Note that I am not by any means a lawyer, so please don't take my understanding as authoritative.

My understanding is that "a work" and "a product" are different things. If I sell you a bundle of three books, the bundle is a product, but each book is an individual work and caries its own copyright. Even a single book may contain 5 short stories, each with a different copyright holder and license.

Similarly, I can sell you one CD that contains three different works with different licenses. Now, it is true that the GPL license does seem to say that you can't distribute a modified GPL work on the same CD as a non-GPL work, which would not fall under copyright law, it would just be an arbitrary requirement of the license that you have to accept if you want to be able to distribute the GPL work at all (by default, you're not allowed to distribute copyrighted work at all - it's only the terms of the license that allow you to).

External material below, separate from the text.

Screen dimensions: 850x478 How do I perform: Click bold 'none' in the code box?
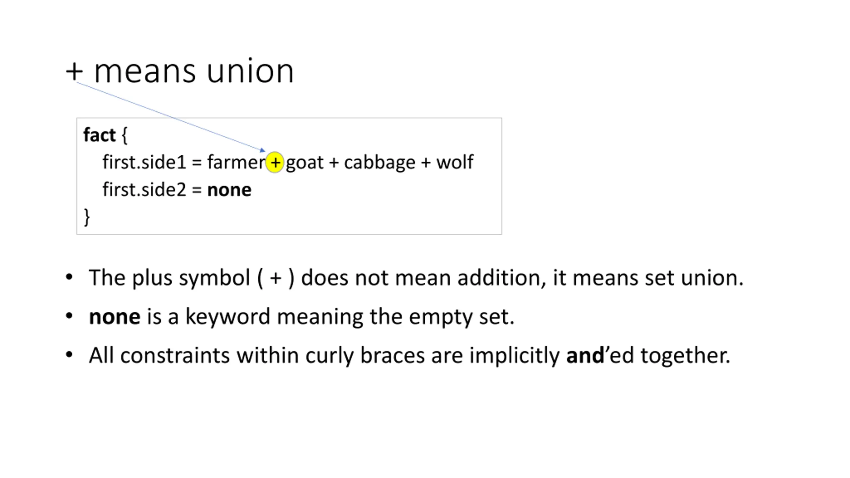229,190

However, the derived work problem comes more into question when you write a program that only works if it is linked with, say, glibc. The question becomes: is your program a separate work from glibc, or is it a derived work of glibc? If it is a derived work, then the GNU project is the copyright holder of the program you wrote, and you're not allowed to distribute it at all unless you get some license from them. If it is NOT a derived work, then you are at least free to distribute your program however you want, and tell your customers "just download glibc from gnu.org, put it at this path, then start my program", and the glibc license could do nothing to stop you since it doesn't apply in any way.

An analogy with books would be you writing a book that's meant as a sequel to Harry Potter. It is quite well established that even if your book is fully original, if it uses characters from Harry Potter by name, or locations or other key concepts, then your book is a derived work of the Harry Potter franchise and you're not allowed to sell it even if you're not directly using any piece of the originals.

Either way though, if you're creating a derived work, the license of the original can allow you to distribute your derived work under any terms they want. A license could say "you can distribute derived works for free on Wednesdays, but you have to pay a royalty if it's any other day of the week". Or, more interestingly, the license could say "you can distribute derived works without any conditions if they only access our original work through DLOPEN, but if they are accessing it through static linking, you must release the code and build instructions for your derived work" - this is what the LGPL does.

IIUC, GPL based licensed do not define what what derivative work it, but leaves it to the law.